__Written problem__
Give the data lines between the line holding "Image resolution: width=1044" and the line holding "point(99,200)", inclusive, as a JSON list of strings, one string per line with blank lines left out. Do not include the pictures in the answer.

## begin Information shown

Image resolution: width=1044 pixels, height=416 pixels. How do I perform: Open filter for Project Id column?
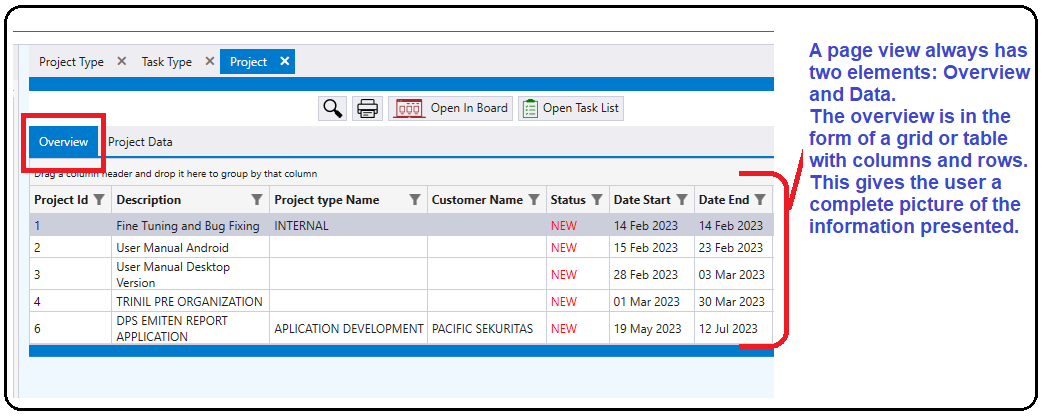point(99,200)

## end Information shown
## begin Information shown

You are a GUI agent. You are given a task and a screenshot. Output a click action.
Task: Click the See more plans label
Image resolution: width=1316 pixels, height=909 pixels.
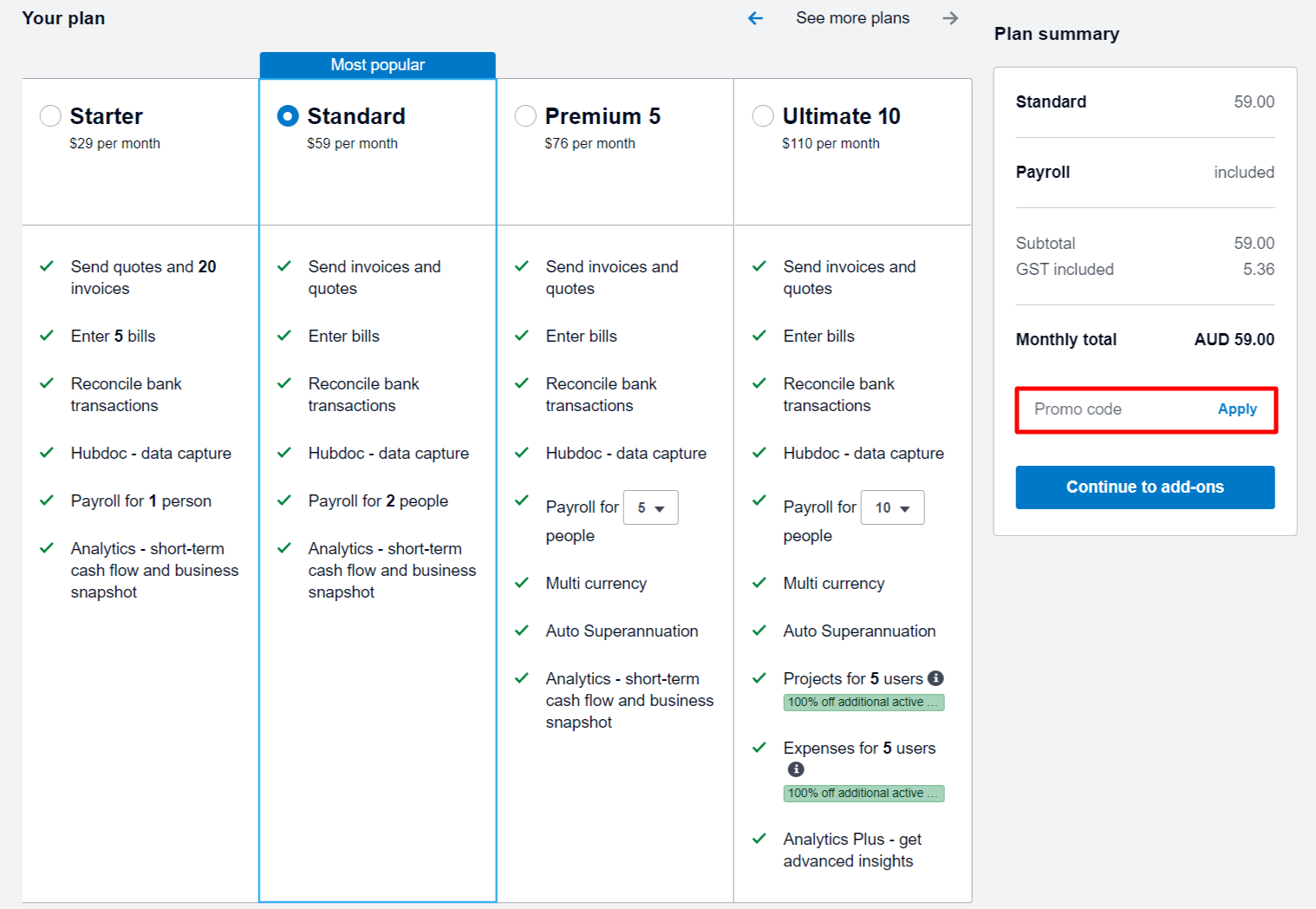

## end Information shown
## begin Information shown

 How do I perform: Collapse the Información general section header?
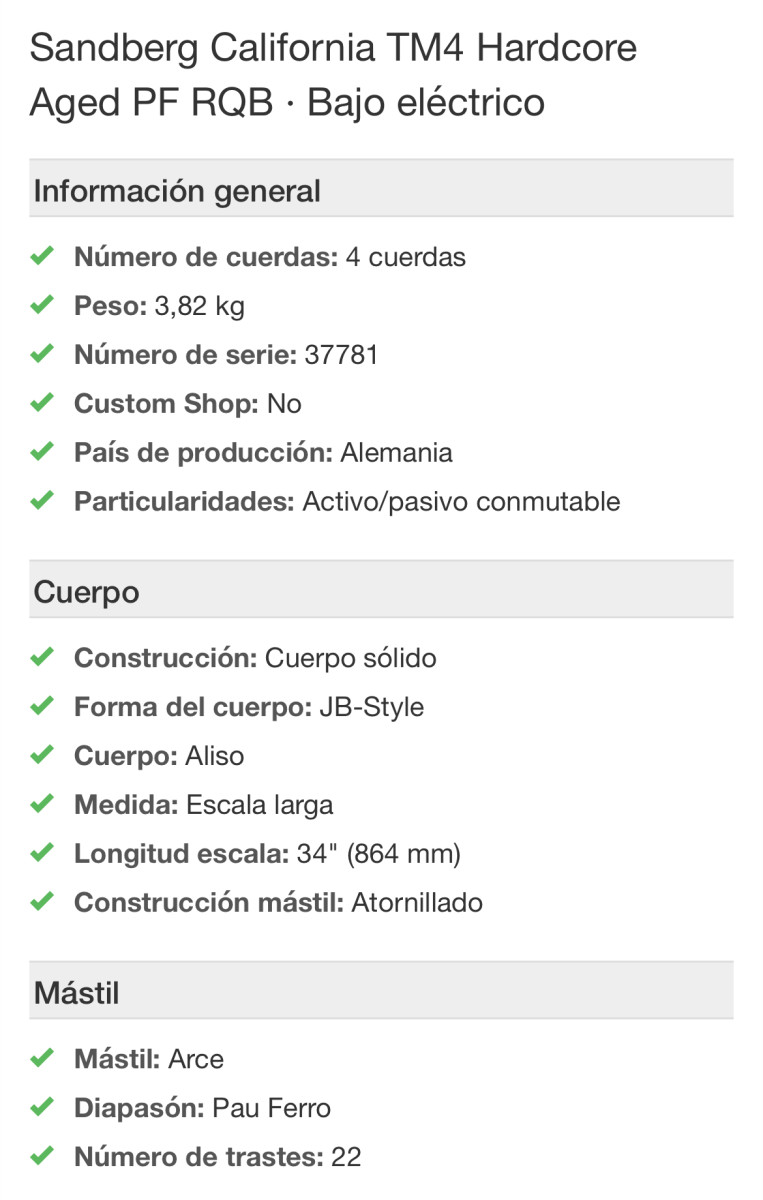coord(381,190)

## end Information shown

__Reply to the task__
[
  "Image resolution: width=1044 pixels, height=416 pixels. How do I perform: Open filter for Project Id column?",
  "point(99,200)"
]